The FTX drama has spilled over into the broader crypto market with another 10% crash in the past 24 hours. In less than a week, the broader crypto market lost 20% of its value, or $200 billion.
JPMorgan’s latest report shows that the crypto market is facing a “cascade of margin calls”, failure to respond to it could lead to major sell-offs in the market. According to JPMorgan strategists led by Nikolaos Panigirtzoglou, the price of Bitcoin could crash to as low as $13,000.
BTC price is already down 20% on the weekly chart. At press time, Bitcoin is trading down 11.75% at a price of $16,143 and a market cap of $309 billion. In a report released Wednesday, the JPMorgan team wrote:
“What makes this new phase of crypto deleveraging induced by the apparent collapse of Alameda Research and FTX more problematic is that the number of entities with stronger balance sheets able to rescue those with weak capital and high leverage decreases” in the crypto sphere.
JPMorgan on FTX-led crypto bloodbath
The FTX episode has spread like a contagion in the market. Additionally, there is a lot of drama with FTX chief Sam Bankman-Fried struggling to find new investors in the market. A day after announcing support for acquiring FTX’s non-US assets, Binance walked away from the deal on Wednesday.

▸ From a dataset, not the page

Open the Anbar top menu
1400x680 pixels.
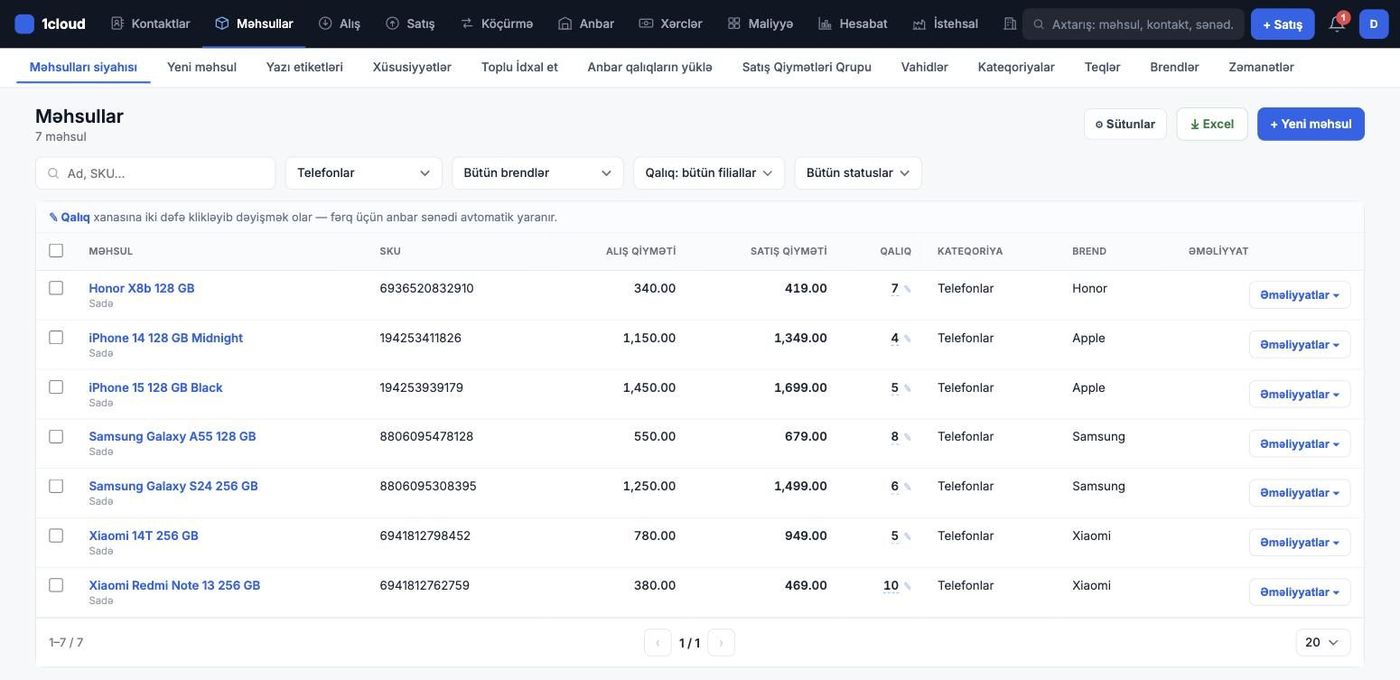(586, 23)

Now, market analysts are very concerned that any potential bankruptcy of FTX will lead to contagion into other crypto outfits. As a result, investors are still accepting the FTX episode.
JPMorgan’s prediction of a further drop in the price of Bitcoin is based on the cost of producing Bitcoin for miners. As we know, with the falling Bitcoin price on the one hand and rising energy costs on the other hand, miners have been forced to liquidate their BTC holdings to cover their operational costs.
“At this time, this production cost is $15,000, but is likely to revisit the low of $13,000 seen over the summer months,” JPMorgan said.